YOUR GOAL: The lines below that include "Given" are to be found and copied.
[Opening DATA FOR ANALYSIS section]
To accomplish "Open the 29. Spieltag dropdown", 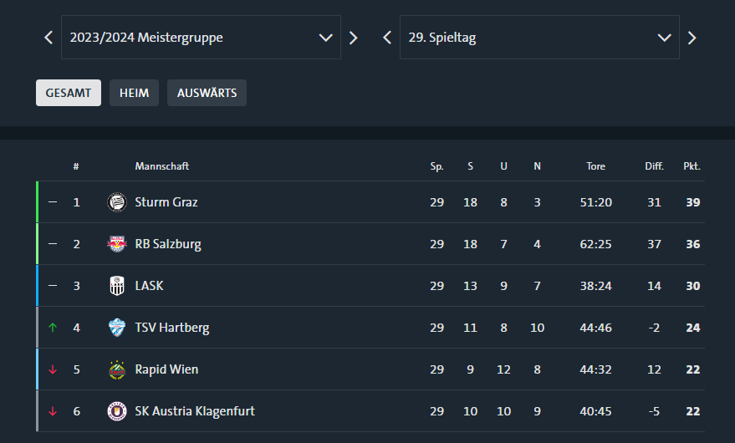I will [539, 37].
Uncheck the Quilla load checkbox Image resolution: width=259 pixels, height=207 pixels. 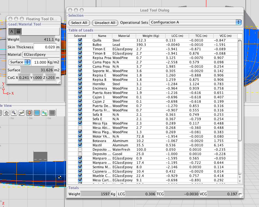80,40

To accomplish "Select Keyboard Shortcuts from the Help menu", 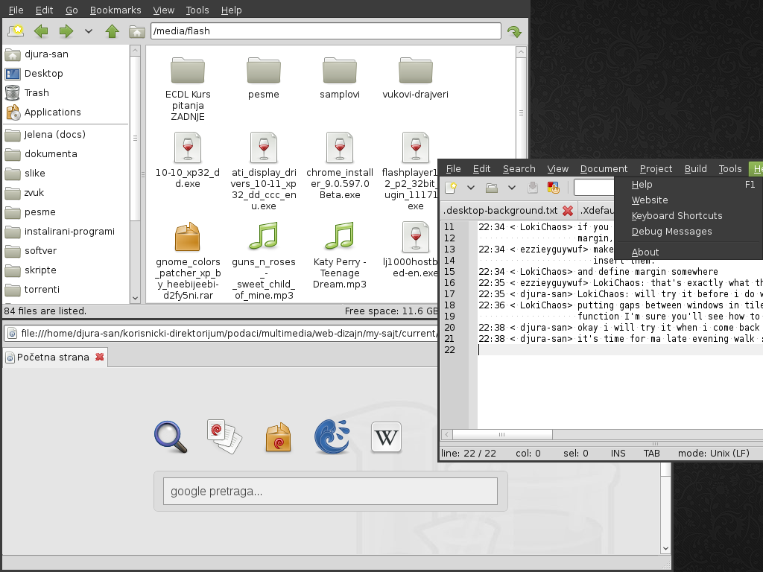I will (677, 216).
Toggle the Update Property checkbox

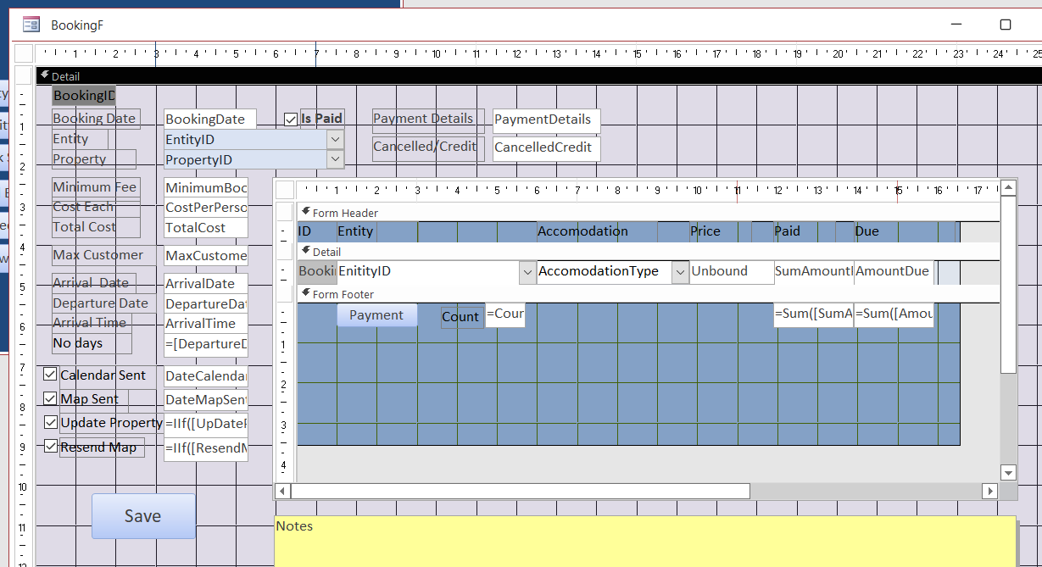click(50, 422)
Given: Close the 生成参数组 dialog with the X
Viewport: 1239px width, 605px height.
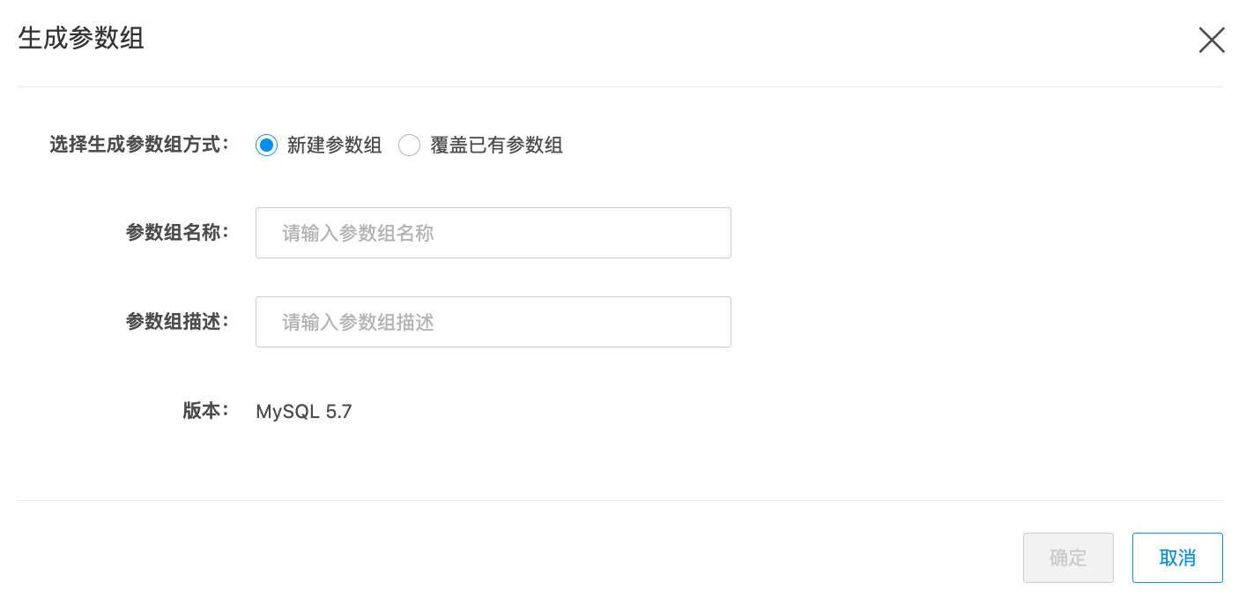Looking at the screenshot, I should click(x=1212, y=41).
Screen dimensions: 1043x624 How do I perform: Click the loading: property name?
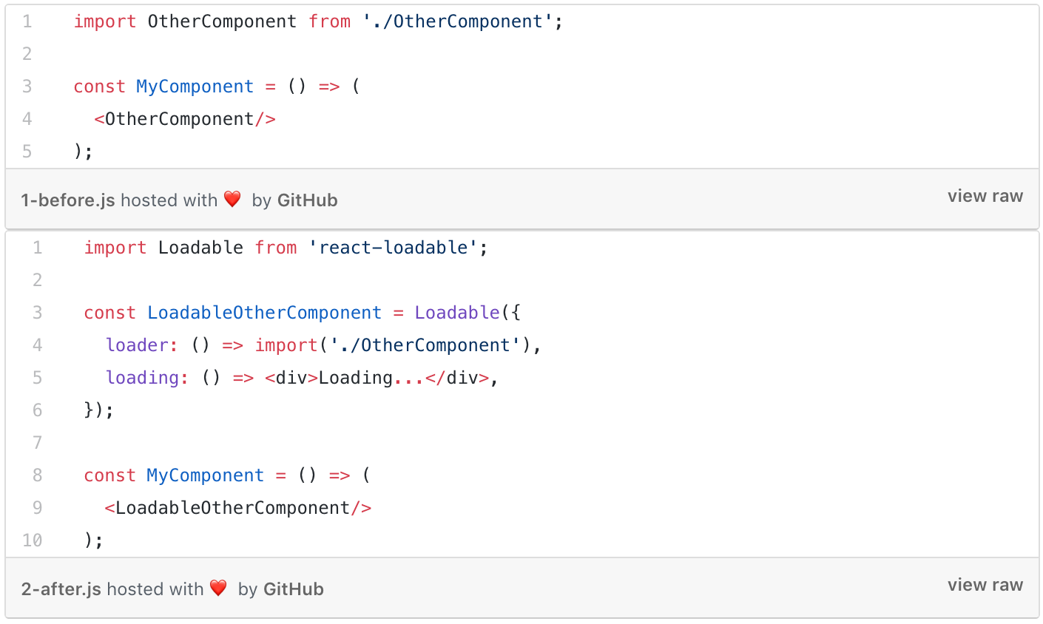pyautogui.click(x=147, y=378)
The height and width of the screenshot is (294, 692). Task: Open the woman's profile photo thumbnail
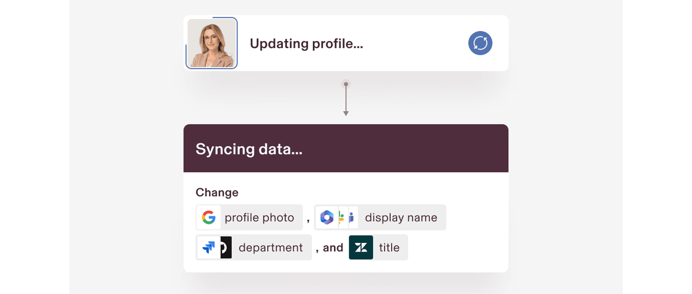tap(212, 44)
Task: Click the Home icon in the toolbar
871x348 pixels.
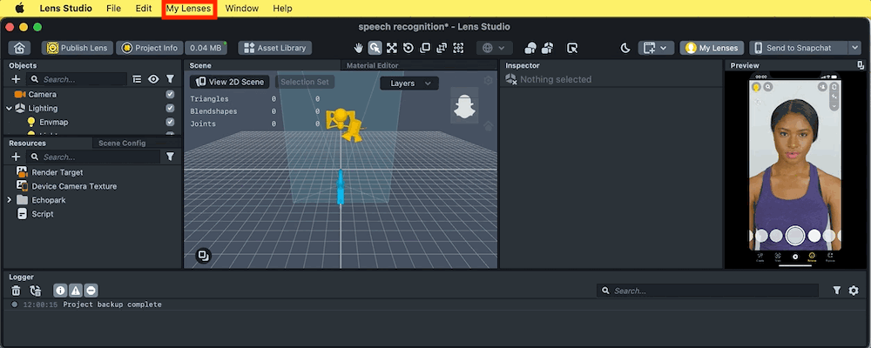Action: [x=19, y=48]
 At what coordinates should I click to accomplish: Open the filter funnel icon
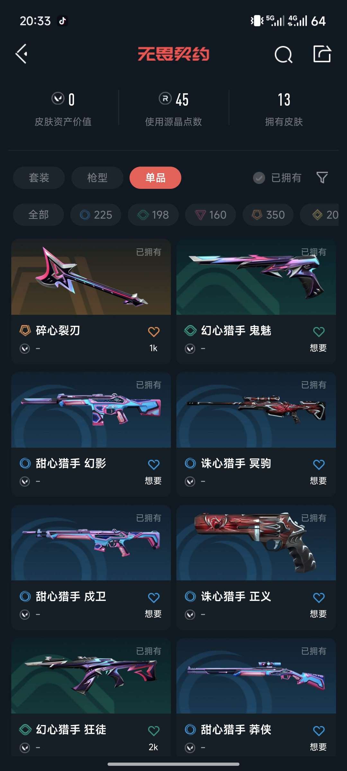click(x=322, y=177)
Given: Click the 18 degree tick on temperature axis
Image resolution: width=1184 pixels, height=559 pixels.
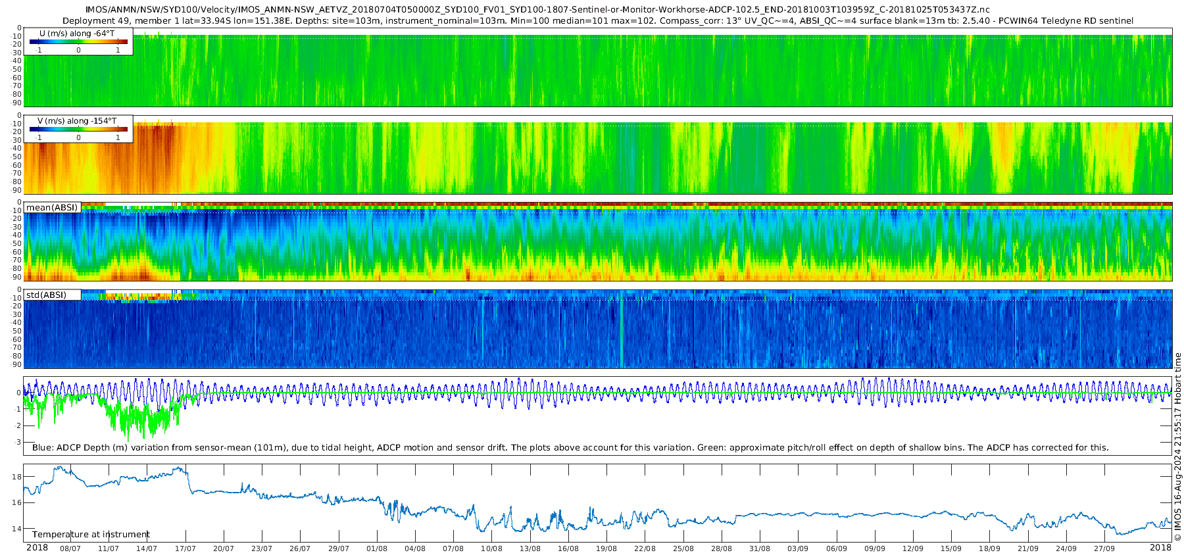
[Closing DATA FOR ANALYSIS section]
OUTPUT BELOW:
Given: Close the 生成参数组 dialog with the X
Given: Click the 18 degree tick on temperature axis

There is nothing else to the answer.